El 5 de marzo de 2001, ocurrió un trágico tiroteo escolar en la Preparatoria Santana en Santee. Williams, quien tenía 15 años en ese momento, abrió fuego en el campus, matando a dos estudiantes —Bryan Zuckor, de 14 años, y Randy Gordon, de 17— e hiriendo a otros 13, incluidos 11 estudiantes y dos miembros del personal.
El incidente comenzó alrededor de las 9:20 a. m., cuando Williams ingresó a un baño de varones con un revólver calibre .22 tomado del gabinete de armas con llave de su padre. Disparó contra un estudiante dentro del baño y luego salió para disparar contra otros en el pasillo y en el área del patio de la escuela. Testigos lo describieron como calmado y metódico, regresando al baño varias veces para recargar antes de continuar disparando contra estudiantes y personal en el pasillo. Finalmente fue detenido por la policía sin resistencia.

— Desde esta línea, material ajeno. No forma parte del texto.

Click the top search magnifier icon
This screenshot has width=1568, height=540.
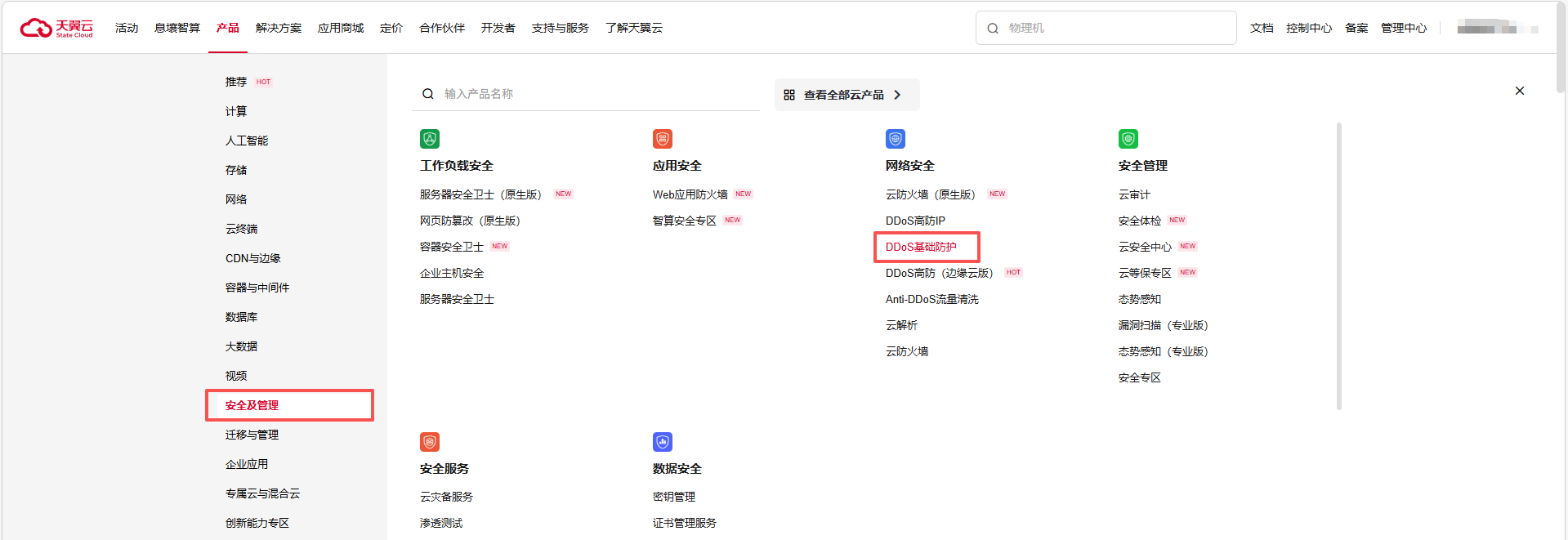coord(993,28)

En agosto de 2002, Williams se declaró culpable de todos los cargos y fue sentenciado como adulto a 50 años a cadena perpetua. Actualmente se encuentra encarcelado en la Institución para Hombres de California en Chino, California, y se volvió elegible para libertad condicional en septiembre de 2024. Su primera solicitud de libertad condicional fue denegada, y la Junta de Libertad Condicional señaló que seguía representando un riesgo para la seguridad pública. Al tomar su decisión, la Junta indicó que no está claro si Williams comprende por qué cometió “este acto de violencia horrendo”.
En 2011, un cambio en la ley permitió a los jueces revocar o reducir sentencias de adultos en el “interés de la justicia” y creó vías para que los infractores juveniles con cadena perpetua sin posibilidad de libertad condicional solicitaran la revocación de su sentencia y una nueva sentencia. En 2022, la decisión del Tribunal de Apelaciones en People v. Heard amplió el proceso de solicitud de nueva sentencia a infractores juveniles que cumplen el “equivalente funcional” de cadena perpetua sin posibilidad de libertad condicional. El 6 de marzo de este año, el abogado de Williams presentó ante el tribunal una petición de revocación de sentencia y una nueva sentencia, poniendo en marcha el proceso legal para que un juez considere su solicitud.
La Fiscalía de Distrito ha notificado a decenas de víctimas afectadas por el tiroteo sobre la solicitud de una nueva sentencia del acusado, cumpliendo con sus responsabilidades conforme a la Ley de Marsy.
El tiroteo en la Preparatoria Santana sigue siendo uno de los más dolorosos en la historia del Condado de San Diego.